TEXTO PARA ANALIZAR =
************

Observación y comprensión
Una obra que pasó injustamente desapercibida por el festival, quizás por culpa de su agradable levedad, fue Sniegs (Laila Pakalnina, 2012), un mediometraje que retrata una de las facetas más insólitas de la sociedad letona: su pasión por el esquí, a pesar de ser un país completamente plano (su punto más elevado es la colina Gaizina, que apenas pasa de los 300 metros). En esta geografía, los letones construyen sus propias colinas para después explotarlas como pistas de esquí durante la temporada invernal. La cineasta Laila Pakalnina describe este proceso mediante un montaje virtuoso, mucho humor, y una banda sonora que sirve de comentario irónico, surreal o directamente perverso a las imágenes. Esta técnica es muy parecida a la que ya había empleado en Pa Rubika Celu (Laila Pakalnina, 2010), pero esta vez el tema da mucho más juego: Sniegs funciona entonces como una metáfora desconcertante de un país en donde el deseo es el motor principal de su inconsciente colectivo e incluso de su propia economía doméstica.

************

ACTIVIDADES PROPUESTAS =
A: Según el texto sobre el mediometraje Sniegs, ¿cuál es el punto más elevado de Letonia?
B: Continúa el texto sobre el mediometraje Sniegs a partir de su última oración.

************

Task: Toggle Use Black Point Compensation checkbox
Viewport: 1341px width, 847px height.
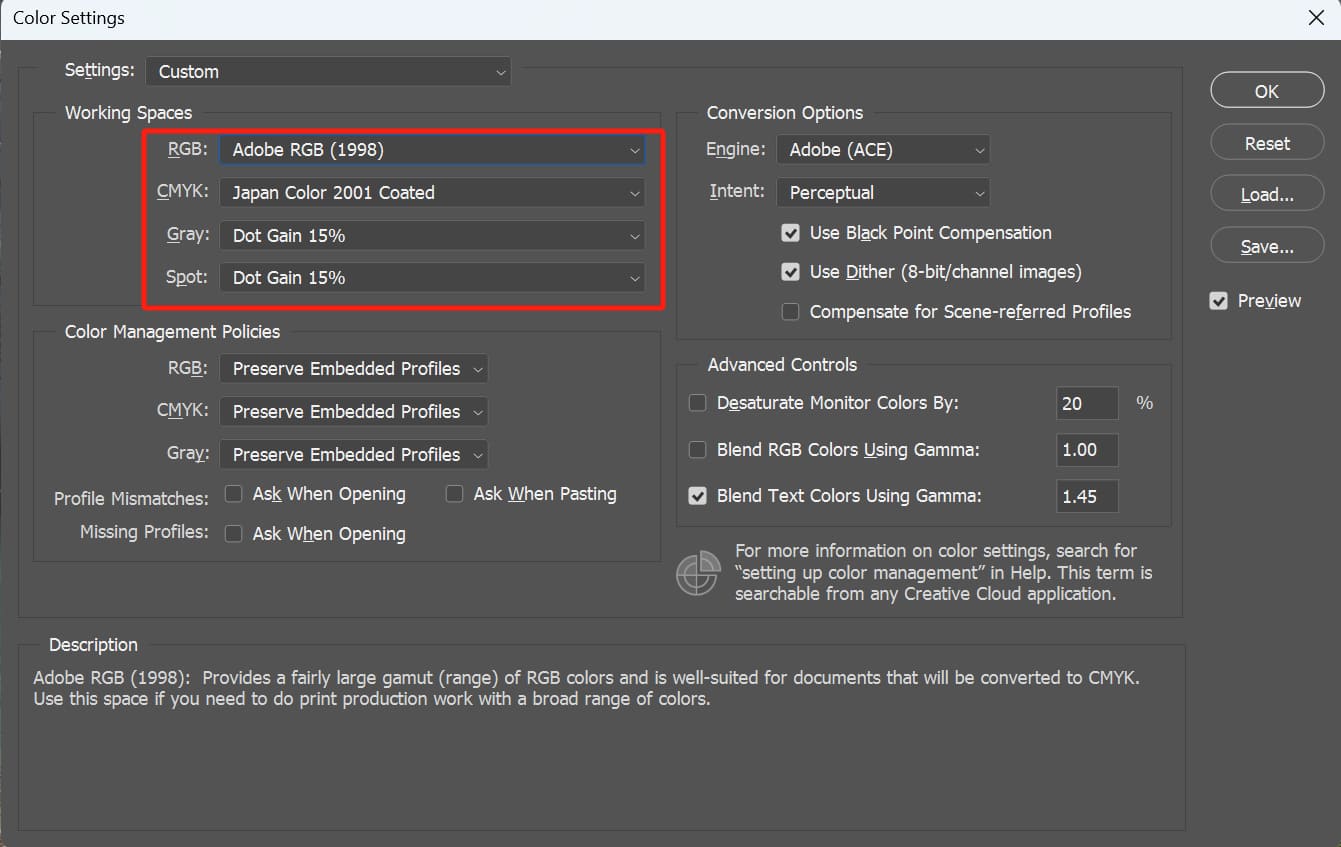Action: tap(791, 233)
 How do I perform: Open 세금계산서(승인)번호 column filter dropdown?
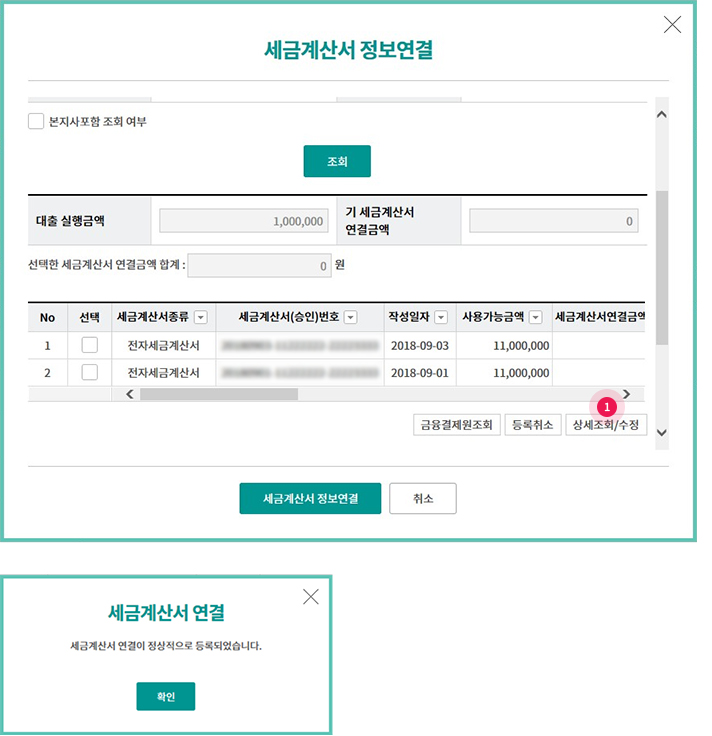[x=350, y=317]
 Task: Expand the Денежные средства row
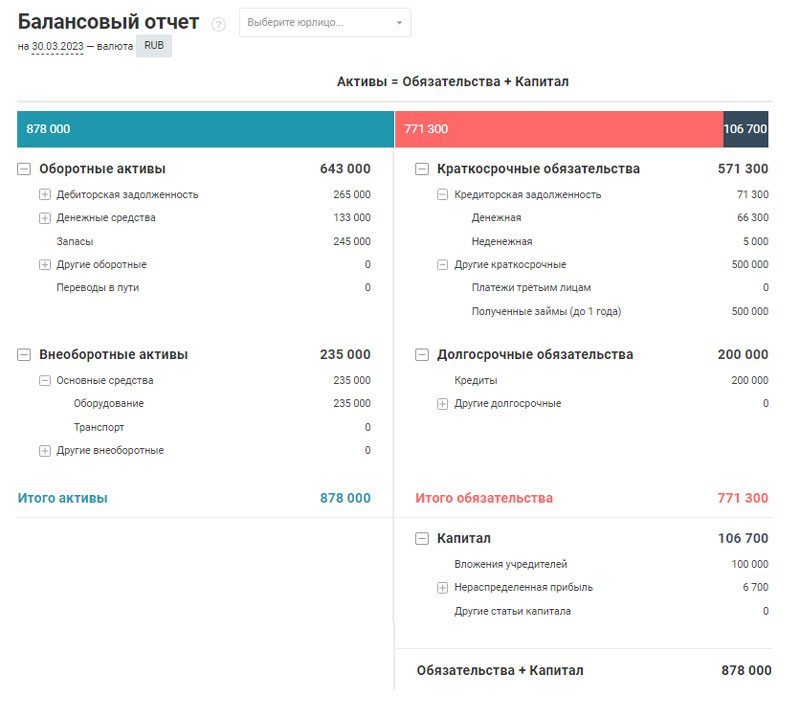[x=44, y=218]
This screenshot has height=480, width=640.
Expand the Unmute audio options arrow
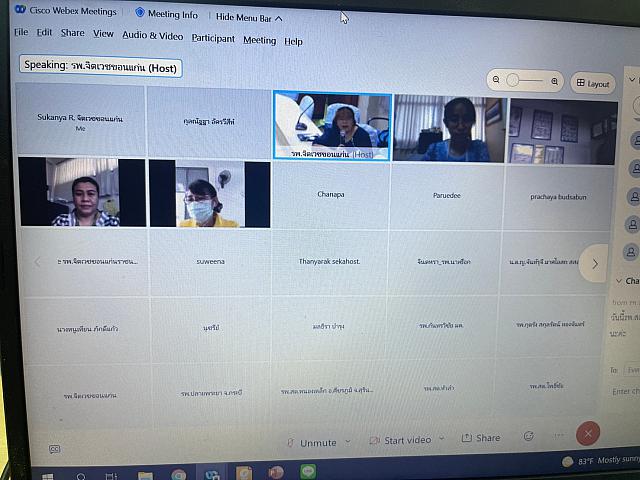(348, 441)
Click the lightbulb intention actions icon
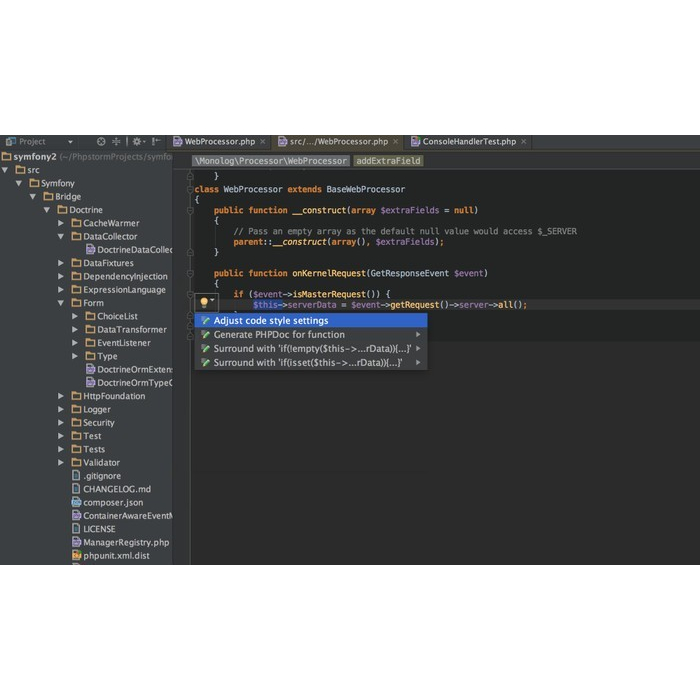This screenshot has height=700, width=700. (x=204, y=302)
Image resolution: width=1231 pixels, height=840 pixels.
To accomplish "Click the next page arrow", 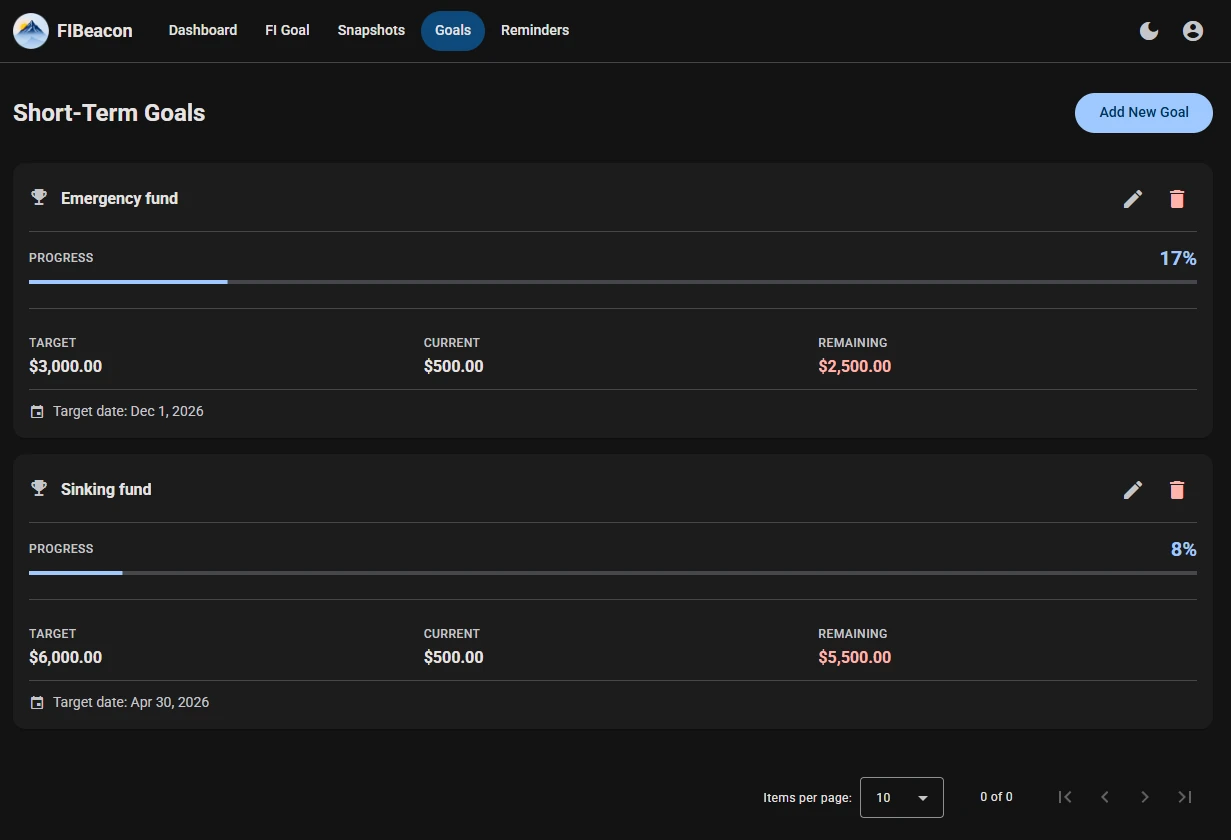I will pyautogui.click(x=1144, y=797).
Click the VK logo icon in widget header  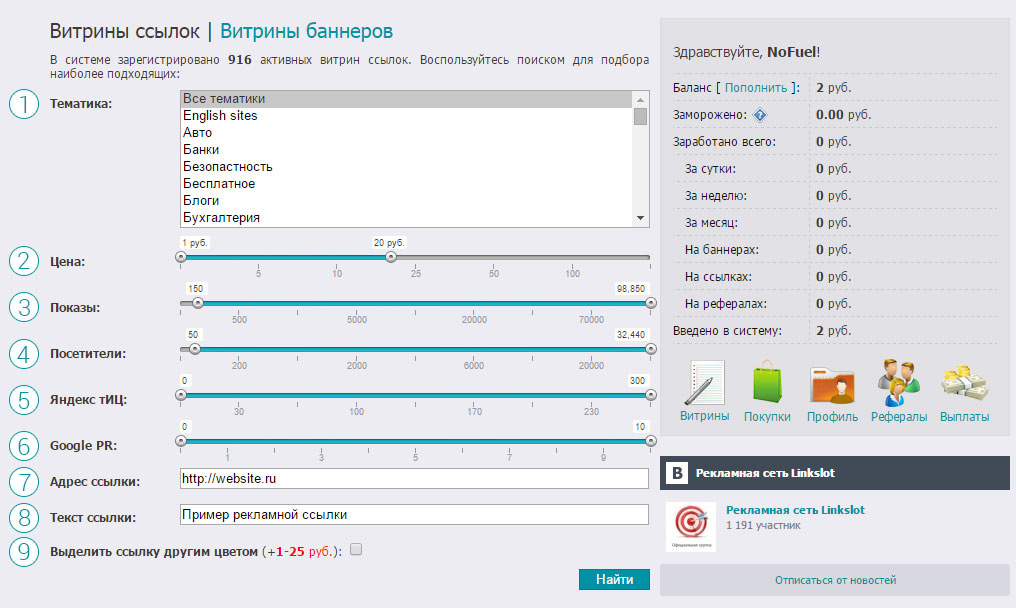[677, 472]
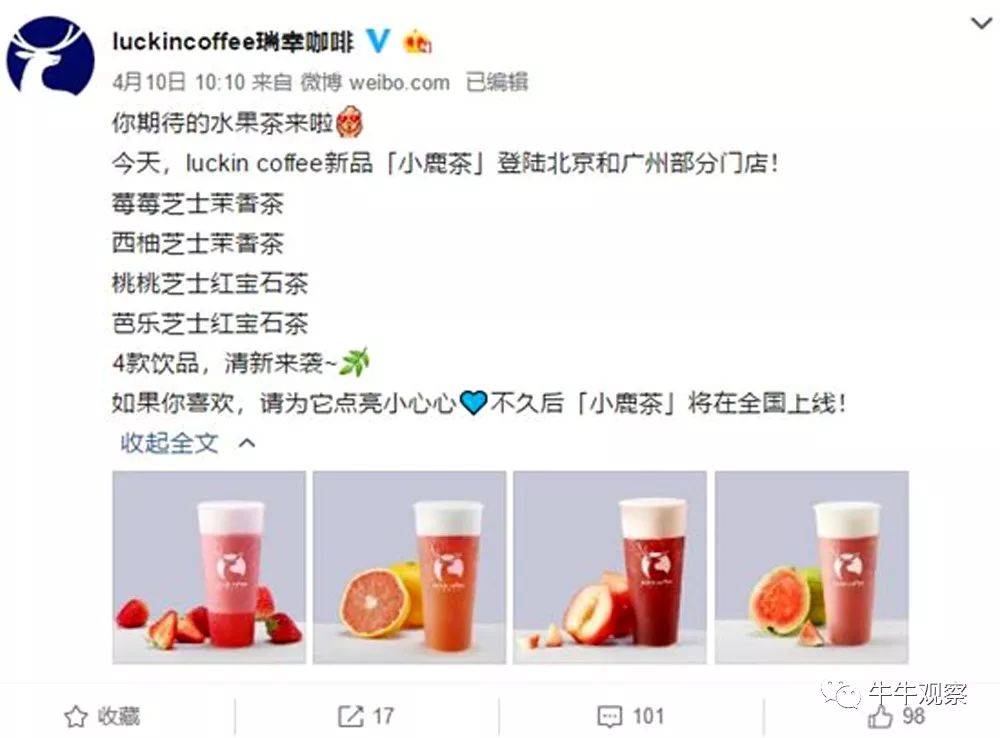The height and width of the screenshot is (738, 1000).
Task: Collapse the post with 收起全文
Action: point(169,443)
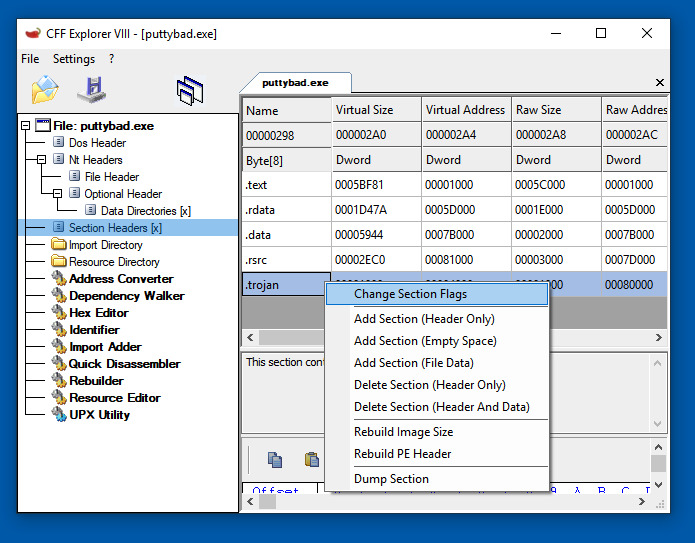
Task: Click the paste clipboard icon in hex toolbar
Action: [312, 460]
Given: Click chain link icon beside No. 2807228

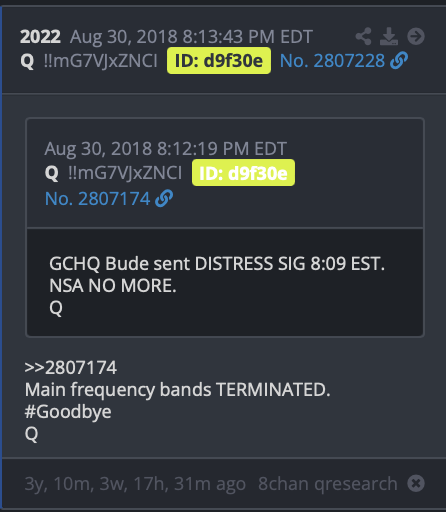Looking at the screenshot, I should click(399, 61).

************

RESPUESTAS =
A: La colina Gaizina, que apenas pasa de los 300 metros.

B:
Frente a esta exhibición de creatividad, el documental más clásico del festival fue sin duda A la sombra de la cruz (Alessandro Pugno, 2012), un título que describe el funcionamiento interno de la abadía del Valle de los Caídos sin salirse nunca de la ortodoxia observacional: su director, el italiano Alessandro Pugno, espera pacientemente a que sean los propios monjes los que delaten la mentalidad nacional-católica de su institución, sobre todo en aquellas escenas en las que adoctrinan descaradamente a los alumnos de su escuela. Las convenciones observacionales también están en la base de The Island of St. Matthews (Kevin J. Everson, 2013), una película que también recurre puntualmente la estrategias participativas y performativas para abordar el recuerdo de una inundación en una pequeña comunidad de Mississippi. Su director apuesta claramente por el ritmo geológico y las imágenes-fetiche, como la de un escultórico esquiador acuático, pero el resultado está lejos de provocar la misma fascinación que los mejores trabajos de James Benning o Chantal Akerman.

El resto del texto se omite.